--- START ---

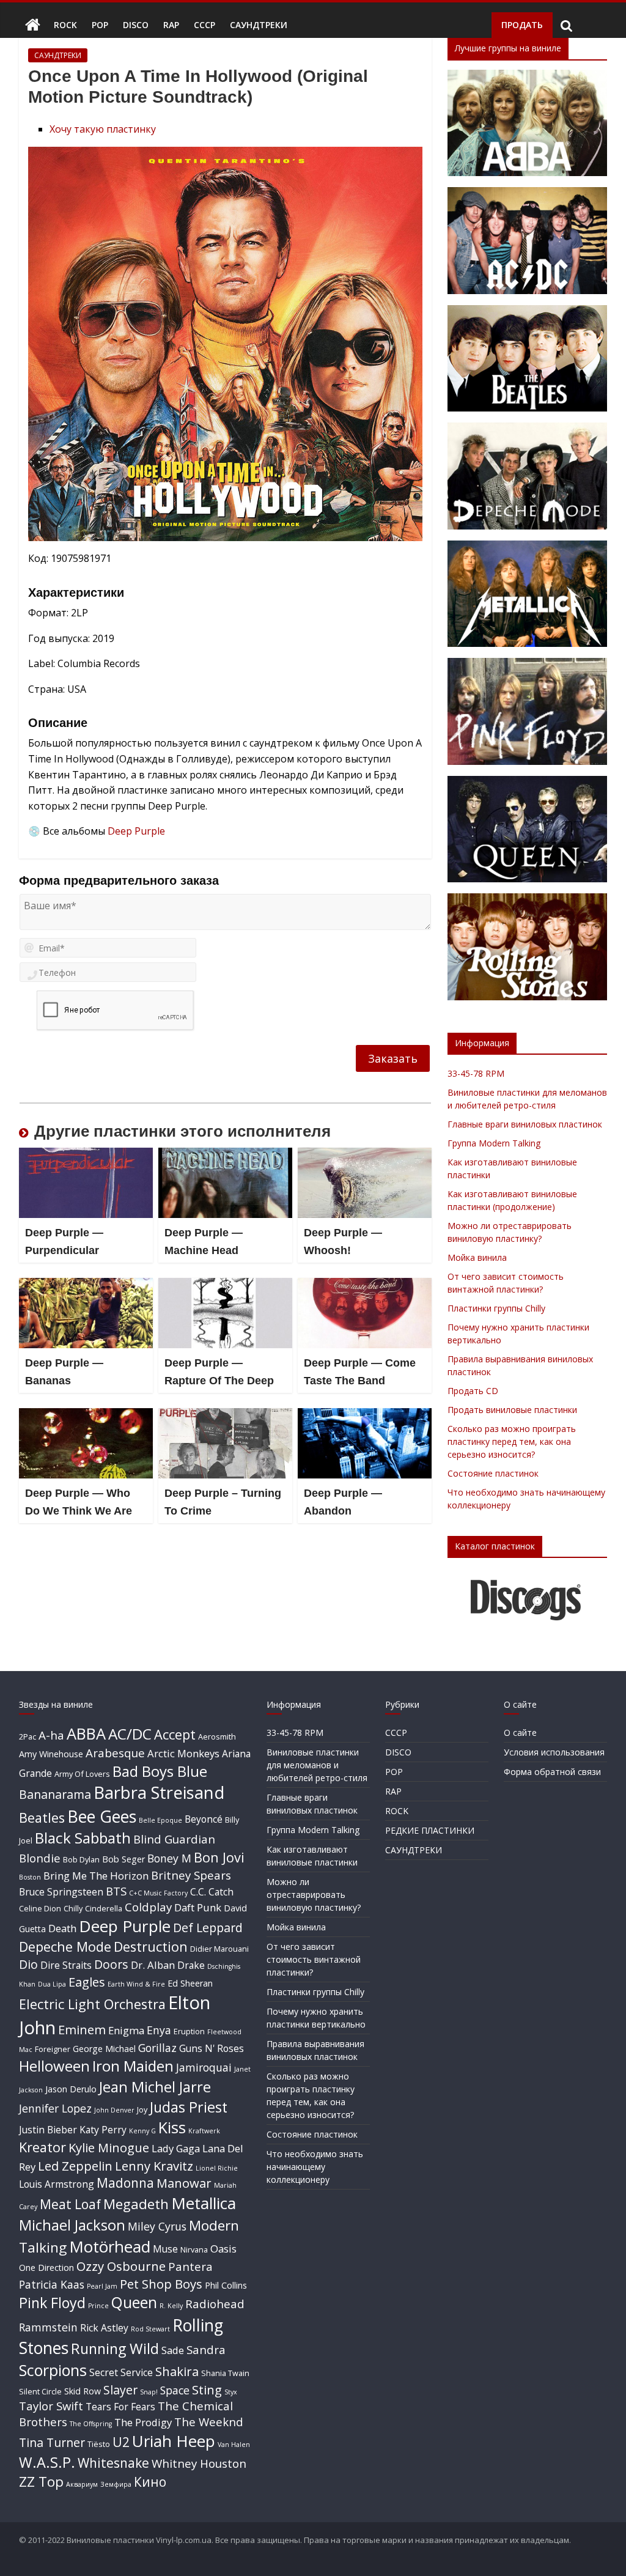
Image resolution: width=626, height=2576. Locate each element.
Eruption (189, 2031)
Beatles (42, 1817)
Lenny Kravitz (154, 2165)
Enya (159, 2030)
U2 (121, 2442)
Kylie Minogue (108, 2147)
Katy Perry (103, 2129)
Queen (134, 2302)
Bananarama (55, 1794)
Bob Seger (123, 1859)
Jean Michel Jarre (155, 2086)
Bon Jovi (219, 1857)
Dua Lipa (52, 1984)
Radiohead (215, 2303)
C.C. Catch (212, 1892)
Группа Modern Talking (493, 1143)
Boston (30, 1877)
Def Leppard (208, 1927)
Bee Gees (101, 1816)
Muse (165, 2249)
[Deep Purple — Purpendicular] (86, 1155)
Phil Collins (226, 2285)
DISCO (136, 25)
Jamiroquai (204, 2067)
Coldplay (148, 1906)
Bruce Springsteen (61, 1892)
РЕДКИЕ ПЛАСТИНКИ (429, 1830)
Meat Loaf (70, 2204)
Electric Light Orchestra (92, 2004)
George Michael (104, 2048)
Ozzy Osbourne (121, 2266)
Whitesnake (113, 2462)
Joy (142, 2109)
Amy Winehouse (51, 1754)
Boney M (169, 1858)
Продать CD (472, 1391)
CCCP (204, 25)
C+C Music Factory (158, 1893)
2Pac (27, 1736)
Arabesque (115, 1752)
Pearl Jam (102, 2286)
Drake (191, 1965)
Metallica (203, 2203)
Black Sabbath (83, 1838)
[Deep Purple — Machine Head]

--- END ---

* **Activity**:
Please return the entries above exactly as they appear, but without the pictures.

* **Solution to this exercise**:
Image resolution: width=626, height=2576. Locate each element.
Eruption (189, 2031)
Beatles (42, 1817)
Lenny Kravitz (154, 2165)
Enya (159, 2030)
U2 (121, 2442)
Kylie Minogue (108, 2147)
Katy Perry (103, 2129)
Queen (134, 2302)
Bananarama (55, 1794)
Bob Seger (123, 1859)
Jean Michel Jarre (155, 2086)
Bon Jovi (219, 1857)
Dua Lipa (52, 1984)
Radiohead (215, 2303)
C.C. Catch (212, 1892)
Группа Modern Talking (493, 1143)
Boston (30, 1877)
Def Leppard (208, 1927)
Bee Gees (101, 1816)
Muse (165, 2249)
[Deep Purple — Purpendicular] (86, 1155)
Phil Collins (226, 2285)
DISCO (136, 25)
Jamiroquai (204, 2067)
Coldplay (148, 1906)
Bruce Springsteen (61, 1892)
РЕДКИЕ ПЛАСТИНКИ (429, 1830)
Meat Loaf (70, 2204)
Electric Light Orchestra (92, 2004)
George Michael (104, 2048)
Ozzy Osbourne (121, 2266)
Whitesnake (113, 2462)
Joy (142, 2109)
Amy Winehouse (51, 1754)
Boney M (169, 1858)
Продать CD (472, 1391)
CCCP (204, 25)
C+C Music Factory (158, 1893)
2Pac (27, 1736)
Arabesque (115, 1752)
Pearl Jam (102, 2286)
Drake (191, 1965)
Metallica (203, 2203)
Black Sabbath (83, 1838)
[Deep Purple — Machine Head]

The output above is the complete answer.